(Task details): Pull out every line of the rows below that contains the string "text", matching case exactly, and copy those lines.

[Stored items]
*** Begin section ***

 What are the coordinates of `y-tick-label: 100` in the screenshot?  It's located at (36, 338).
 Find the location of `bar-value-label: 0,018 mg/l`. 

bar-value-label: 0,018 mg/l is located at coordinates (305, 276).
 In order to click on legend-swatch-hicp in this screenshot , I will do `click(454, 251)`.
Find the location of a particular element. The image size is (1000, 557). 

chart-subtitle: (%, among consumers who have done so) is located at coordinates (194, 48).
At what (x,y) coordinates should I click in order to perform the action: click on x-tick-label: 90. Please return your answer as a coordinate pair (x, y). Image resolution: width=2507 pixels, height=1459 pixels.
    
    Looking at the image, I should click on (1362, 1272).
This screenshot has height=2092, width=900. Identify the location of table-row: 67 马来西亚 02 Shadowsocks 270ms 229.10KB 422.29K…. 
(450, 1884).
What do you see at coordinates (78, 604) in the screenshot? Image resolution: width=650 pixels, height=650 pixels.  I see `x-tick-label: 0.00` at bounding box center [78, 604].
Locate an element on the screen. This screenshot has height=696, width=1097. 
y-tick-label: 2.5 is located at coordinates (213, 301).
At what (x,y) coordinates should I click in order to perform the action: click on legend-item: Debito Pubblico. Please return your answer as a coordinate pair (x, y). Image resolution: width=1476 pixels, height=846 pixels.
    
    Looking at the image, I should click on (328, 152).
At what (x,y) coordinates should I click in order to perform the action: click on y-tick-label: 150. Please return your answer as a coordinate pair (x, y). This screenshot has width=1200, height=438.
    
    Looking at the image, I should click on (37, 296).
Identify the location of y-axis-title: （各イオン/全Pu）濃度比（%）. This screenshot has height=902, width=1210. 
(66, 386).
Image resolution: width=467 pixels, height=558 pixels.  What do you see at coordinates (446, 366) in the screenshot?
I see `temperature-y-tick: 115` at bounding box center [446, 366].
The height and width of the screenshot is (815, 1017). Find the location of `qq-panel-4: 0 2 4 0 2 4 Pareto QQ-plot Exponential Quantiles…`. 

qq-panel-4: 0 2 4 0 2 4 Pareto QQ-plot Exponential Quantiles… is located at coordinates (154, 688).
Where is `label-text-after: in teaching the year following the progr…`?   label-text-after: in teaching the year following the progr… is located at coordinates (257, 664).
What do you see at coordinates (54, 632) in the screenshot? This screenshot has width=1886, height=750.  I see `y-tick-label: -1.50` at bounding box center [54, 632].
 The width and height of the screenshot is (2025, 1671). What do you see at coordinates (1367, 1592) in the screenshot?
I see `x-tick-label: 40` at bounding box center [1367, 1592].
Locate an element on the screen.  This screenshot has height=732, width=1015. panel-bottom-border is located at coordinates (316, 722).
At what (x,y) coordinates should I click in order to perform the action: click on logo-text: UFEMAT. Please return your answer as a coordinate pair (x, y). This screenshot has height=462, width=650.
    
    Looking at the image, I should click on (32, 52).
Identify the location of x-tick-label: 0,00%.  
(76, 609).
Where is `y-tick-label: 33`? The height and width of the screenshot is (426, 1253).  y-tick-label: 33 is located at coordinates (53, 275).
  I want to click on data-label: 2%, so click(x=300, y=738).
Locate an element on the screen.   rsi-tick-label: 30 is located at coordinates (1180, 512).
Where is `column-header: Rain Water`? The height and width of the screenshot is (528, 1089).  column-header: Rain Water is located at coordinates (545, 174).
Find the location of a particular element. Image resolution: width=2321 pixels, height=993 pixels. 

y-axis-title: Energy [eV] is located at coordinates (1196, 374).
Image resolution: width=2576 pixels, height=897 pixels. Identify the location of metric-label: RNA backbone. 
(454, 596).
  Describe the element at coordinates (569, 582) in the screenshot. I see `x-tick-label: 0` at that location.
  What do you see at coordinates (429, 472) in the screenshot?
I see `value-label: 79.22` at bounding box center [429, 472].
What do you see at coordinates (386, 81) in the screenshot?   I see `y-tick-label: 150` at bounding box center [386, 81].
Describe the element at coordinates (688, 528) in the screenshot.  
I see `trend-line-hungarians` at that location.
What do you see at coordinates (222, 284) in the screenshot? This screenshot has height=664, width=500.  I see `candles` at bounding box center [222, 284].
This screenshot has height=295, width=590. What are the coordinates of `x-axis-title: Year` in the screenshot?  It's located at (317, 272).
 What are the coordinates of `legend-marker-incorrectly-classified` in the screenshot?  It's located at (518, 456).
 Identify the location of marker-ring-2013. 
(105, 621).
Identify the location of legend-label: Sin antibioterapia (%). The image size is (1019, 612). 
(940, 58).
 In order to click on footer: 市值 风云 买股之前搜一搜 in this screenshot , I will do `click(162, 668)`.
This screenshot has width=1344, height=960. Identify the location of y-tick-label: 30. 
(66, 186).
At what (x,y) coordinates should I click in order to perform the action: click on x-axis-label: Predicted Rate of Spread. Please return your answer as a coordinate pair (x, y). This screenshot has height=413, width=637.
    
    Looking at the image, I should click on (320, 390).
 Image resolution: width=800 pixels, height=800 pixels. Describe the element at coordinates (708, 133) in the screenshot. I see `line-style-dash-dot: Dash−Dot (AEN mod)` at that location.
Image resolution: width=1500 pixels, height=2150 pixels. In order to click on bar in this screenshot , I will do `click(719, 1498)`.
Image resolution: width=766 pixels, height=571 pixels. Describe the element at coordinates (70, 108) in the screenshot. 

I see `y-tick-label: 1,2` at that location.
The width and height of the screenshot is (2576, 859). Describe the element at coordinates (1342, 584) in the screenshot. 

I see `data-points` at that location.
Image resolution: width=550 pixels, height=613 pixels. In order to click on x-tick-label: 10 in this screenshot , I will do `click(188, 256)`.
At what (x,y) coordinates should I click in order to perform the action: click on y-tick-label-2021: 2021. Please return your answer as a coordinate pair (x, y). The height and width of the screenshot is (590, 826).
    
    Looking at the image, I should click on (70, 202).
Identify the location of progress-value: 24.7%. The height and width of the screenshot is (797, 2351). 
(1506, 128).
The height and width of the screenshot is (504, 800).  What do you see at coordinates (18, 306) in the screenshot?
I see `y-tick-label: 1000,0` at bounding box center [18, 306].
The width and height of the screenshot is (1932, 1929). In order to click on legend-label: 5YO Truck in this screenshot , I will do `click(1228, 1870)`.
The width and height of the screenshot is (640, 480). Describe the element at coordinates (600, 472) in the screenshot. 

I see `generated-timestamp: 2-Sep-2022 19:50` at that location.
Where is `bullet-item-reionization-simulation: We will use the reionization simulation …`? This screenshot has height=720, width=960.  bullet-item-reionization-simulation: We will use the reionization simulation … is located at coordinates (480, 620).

*** End section ***

(Output):
Where is `label-text-after: in teaching the year following the progr…`?   label-text-after: in teaching the year following the progr… is located at coordinates (257, 664).
At what (x,y) coordinates should I click in order to perform the action: click on logo-text: UFEMAT. Please return your answer as a coordinate pair (x, y). This screenshot has height=462, width=650.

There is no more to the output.